Le printemps commence à essaimer des grappes roses dans la verdure des vieux marronniers de la promenade de Mouzonville. Les Crans se sont déjà parés de leur décoration estivale ; et, autour de Mon-Espoir, la prairie ressemble à un tapis d’émeraude sombre constellé d’étoiles blanches et jaunes, et ondulant doucement au souffle de la brise du soir.

Le jour s’achève… L’Angélus vient de sonner là-bas, au clocher de l’église Saint-Nicolas. Et dans le jardin de Mon-Espoir, des couples sont dispersés…

Trois couples, qu’assis solitaire sur une chaise pliante près de la maison, Aramond considère de loin pensivement et un peu, mélancoliquement, semble-t-il, tout en fumant sa pipe ; tandis que dans la cuisine toute proche, et dont la fenêtre est grande ouverte, on entend un grand bruit de vaisselle et de casseroles remuées : la mère Frossart, qui met en ordre son matériel culinaire.


Car la mère Frossart est toujours cuisinière à Mon-Espoir. Seulement, elle a changé de maître, Mon-Espoir étant devenu la propriété de Miss Strawford, qui, nonobstant le bail en cours, s’y est installée d’office, ne redoutant aucune revendication du locataire ainsi dépossédé de son droit, et qu’on ne reverra certainement jamais à Mouzonville.

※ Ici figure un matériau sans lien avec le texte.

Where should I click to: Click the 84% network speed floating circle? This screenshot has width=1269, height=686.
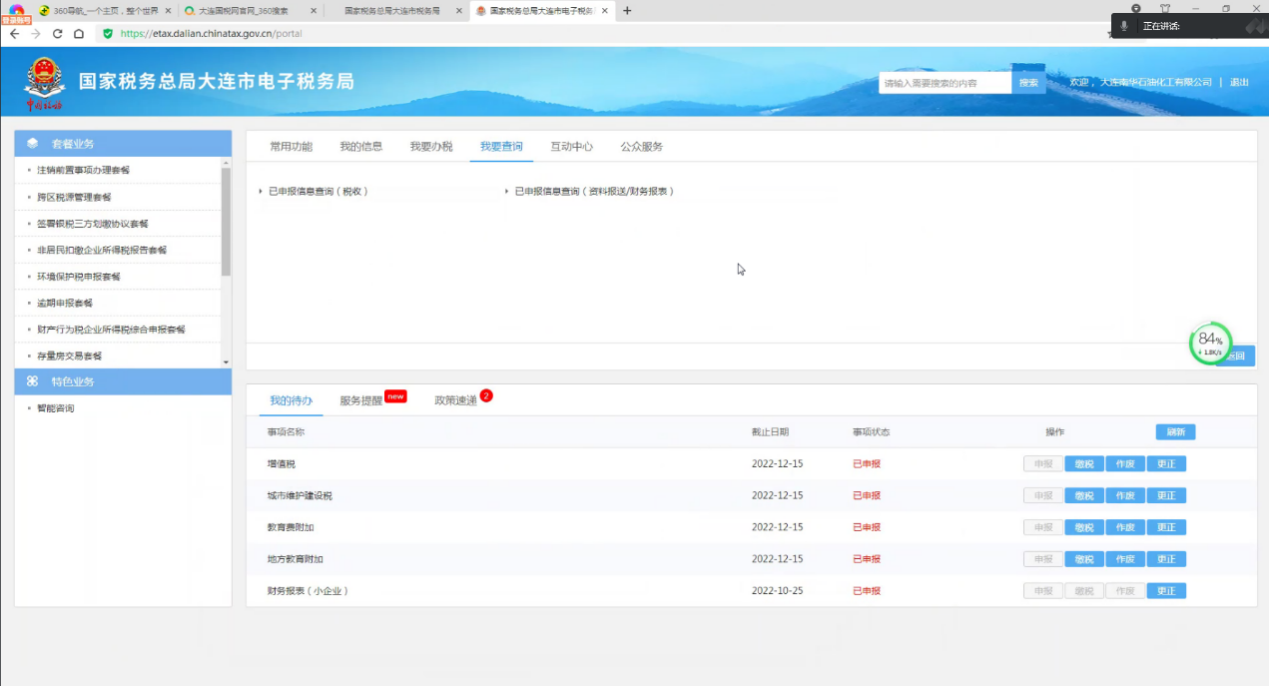click(1210, 344)
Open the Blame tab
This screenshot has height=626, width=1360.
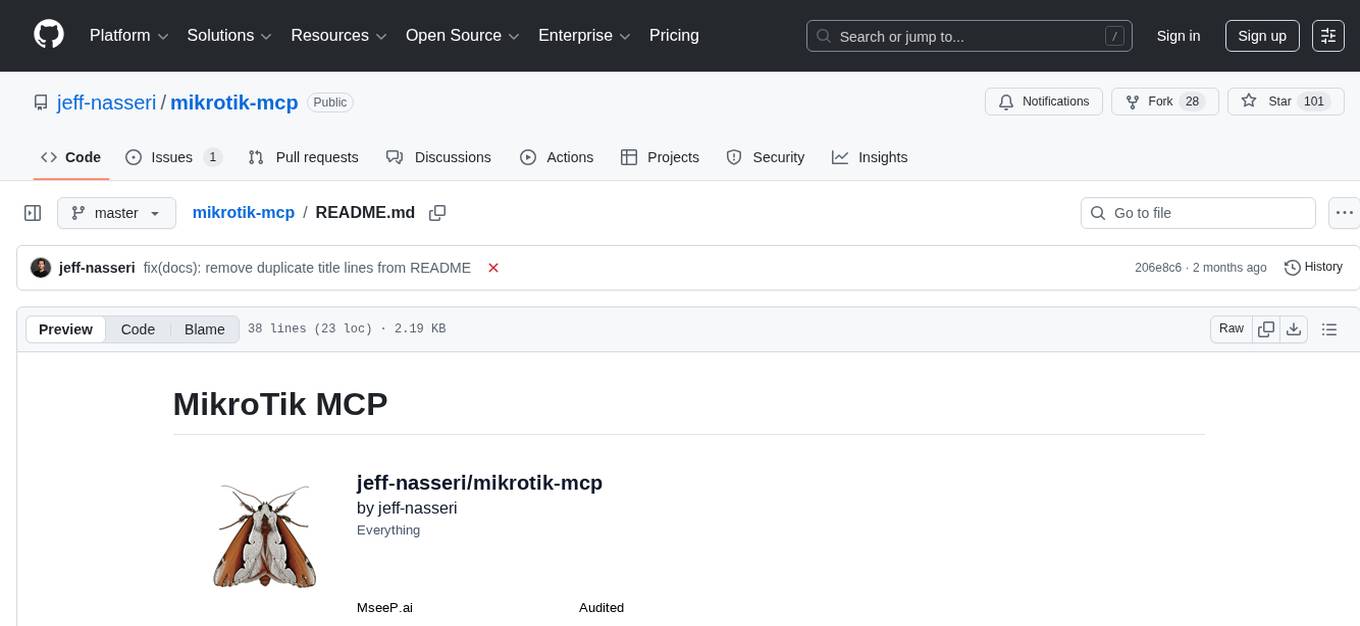(x=204, y=329)
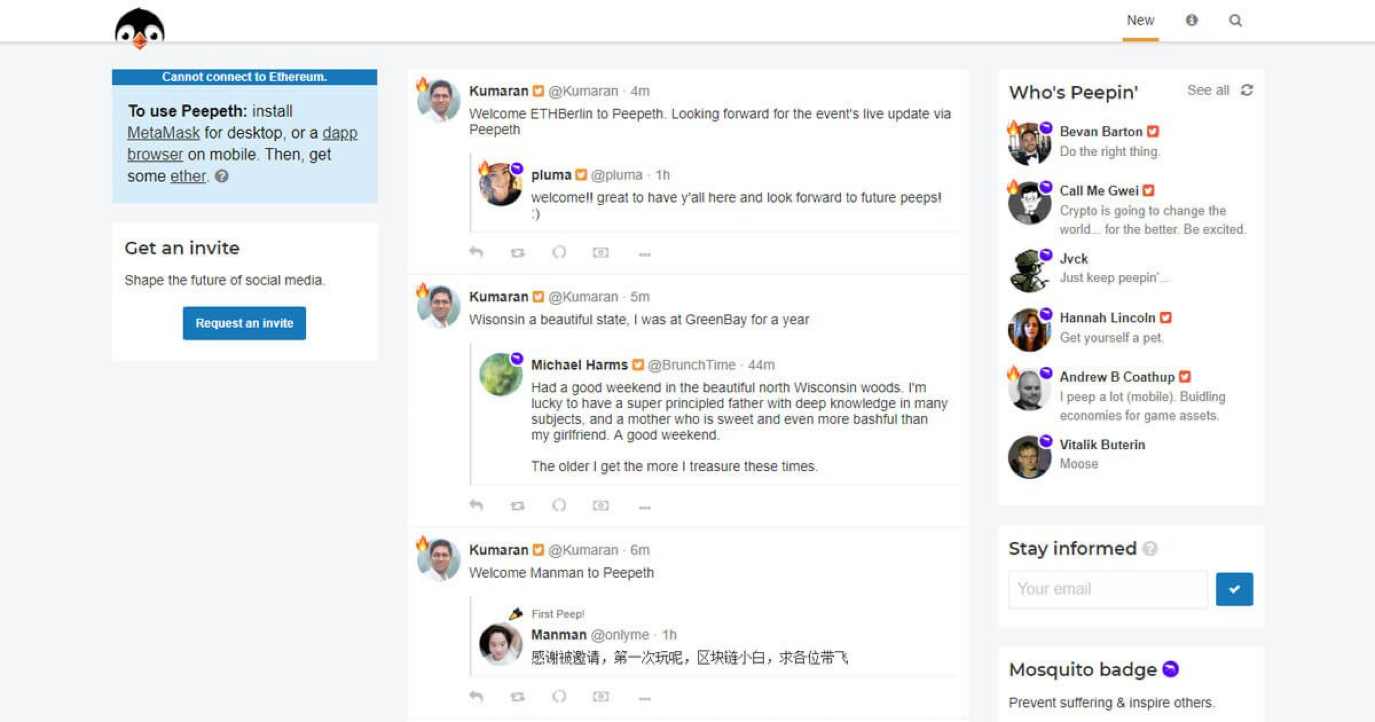Submit email with the blue checkmark button
Viewport: 1375px width, 722px height.
tap(1234, 589)
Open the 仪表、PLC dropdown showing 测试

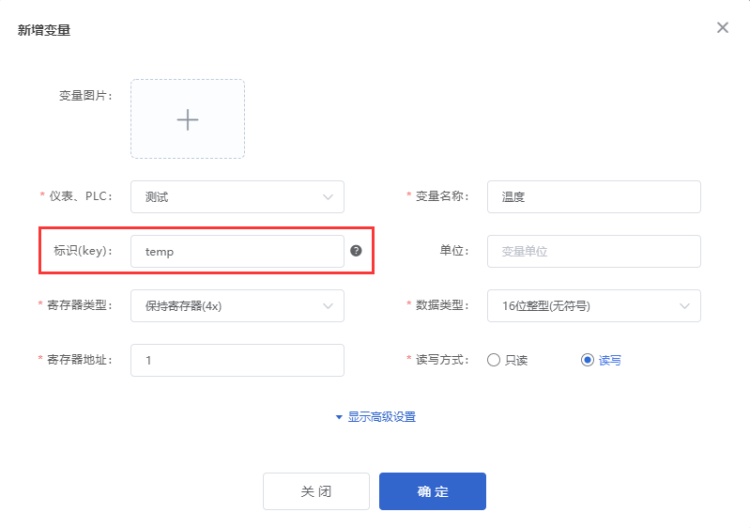pyautogui.click(x=237, y=197)
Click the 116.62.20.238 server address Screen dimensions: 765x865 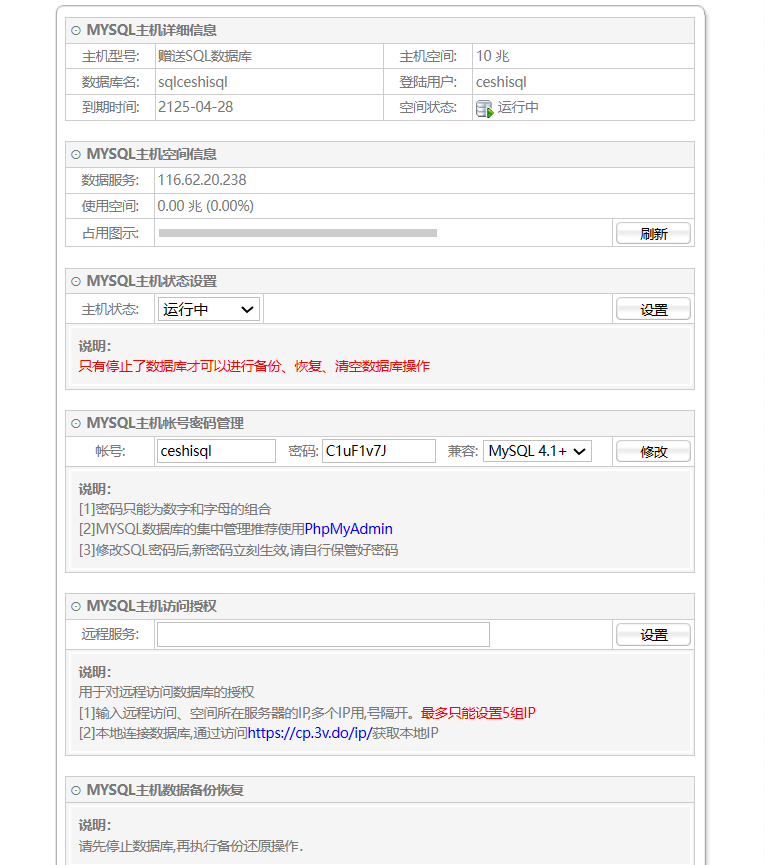click(x=202, y=180)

En compagnie de son fiancé et de la fidèle Louise, tout de suite rappelée près d’elle, c’est là que, garde-malade incomparable, Mary a voulu soigner elle-même Maud grièvement blessée de deux balles, dont l’une avait traversé le poumon.

Longtemps, Maud a été entre la vie et la mort, et pendant trois semaines, Miss Strawford n’a pour ainsi dire pas quitté le chevet de celle qui s’était dévouée pour son salut, et qu’elle s’était juré d’arracher à la mort.

Enfin, la blessée, hors de péril, a fini par entrer en convalescence. Mais cette convalescence a été longue, et Maud n’est pas encore tout à fait rétablie.

On la sent encore un peu faible et languissante. Et puis, en dépit des attentions et des égards dont elle est entourée par tous, et de l’affection que lui témoigne Mary, qui l’appelle sa sœur Maud, on sent chez la jeune femme comme un fond de timidité triste. Elle cause peu, sourit plus rarement encore, et toujours avec effort. Elle cherche la solitude, et on la voit rêver pendant de longs instants, l’air las et le regard absent, à des choses qui doivent être tristes.

Au lendemain du drame qui a failli lui coûter la vie, lorsqu’on craignait pour ses jours, Mary avait pris sur elle de faire administrer à la blessée les derniers sacrements. Mais une fois hors de danger, et redevenue consciente, ce fut Maud elle-même qui fit rappeler l’archiprêtre de Mouzonville, avec lequel elle s’entretint longuement, et qui, depuis, était revenu plusieurs fois à Mon-Espoir.

La première sortie de la jeune femme, sortie qui datait de la veille, avait eu pour but de rendre au prêtre sa visite ; et en sortant du presbytère, Maud avait été longuement s’agenouiller devant le chœur de l’église Saint-Nicolas…


C’est elle qui est là-bas, au fond du jardin, à moitié assise sur un petit mur, et écoutant Raibaud debout devant elle, tandis qu’à l’autre extrémité, assis l’un près de l’autre et la main dans la main, Miss Strawford et Harry Simpson regardent silencieusement le soleil disparaître à l’horizon dans un flamboiement d’apothéose, et que, dans l’espace libre qui sert de cour — et au besoin de court — Norberat et Thérèse Aramond se livrent à une bruyante partie de raquette.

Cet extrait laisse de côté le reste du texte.